So yesterday I went down to the Mercy( Dignity Health) satellite medical center in Rocklin. It was about a 25 minute drive so this is less than 1/2 of going down to C street in Sacramento. It was very nice. A quite small infusion room with 5 chairs. The nurses(2) seemed exceptional and mine was over the top friendly and informative.
So this is round 1.
Shot one of 2.5 milligrams of bortezomib. The nurse said she had quite a few patients on different regimes such as weekly( no breaks), 2x weekly for 2 weeks and then a 2 week break. So I thought that was interesting.
The drive home uneventful and I was back quickly.

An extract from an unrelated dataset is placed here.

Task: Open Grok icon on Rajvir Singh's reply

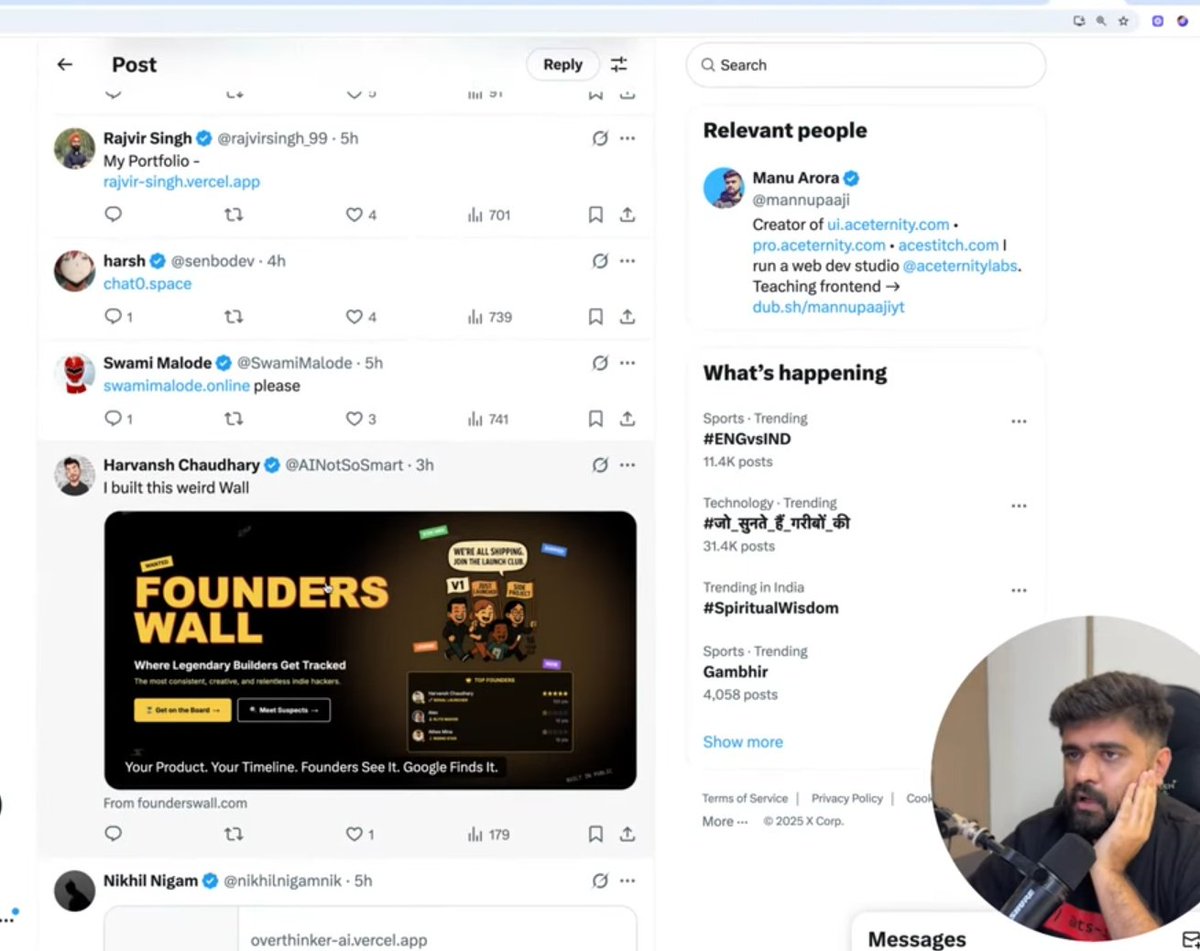Action: point(600,139)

When I got home I waited till @ noon to take the dex. I rested a bit and got up around 2 and read some. My daughter made some tortellini for dinner. My eyes do get affected with dex and so we only watched one Bridgerton.
I took an Ativan and was in bed @ 9. I didn’t fall right to sleep but eventually. This morning I could tell it was still a Dexish morning so I’ve done some of my morning resets( swish and swipe), tidy kitchen, and started a IP of yogurt. I did cut our walk short by 1 round as I was just too tired to do another.
My daily chores are done and the FL zone this week is the kitchen. The entry way was only 2 days so I missed that. But, I think I’ll sweep the patios and tidy up the fir boughs.(my daughter already did all this so it’s done!!) I’m going to leave them thru january as it seems wintery. My door wreath is bay laurel so that can stay up too. I also have some nice pinecones we collected up in Tahoe on the bench outside the front door.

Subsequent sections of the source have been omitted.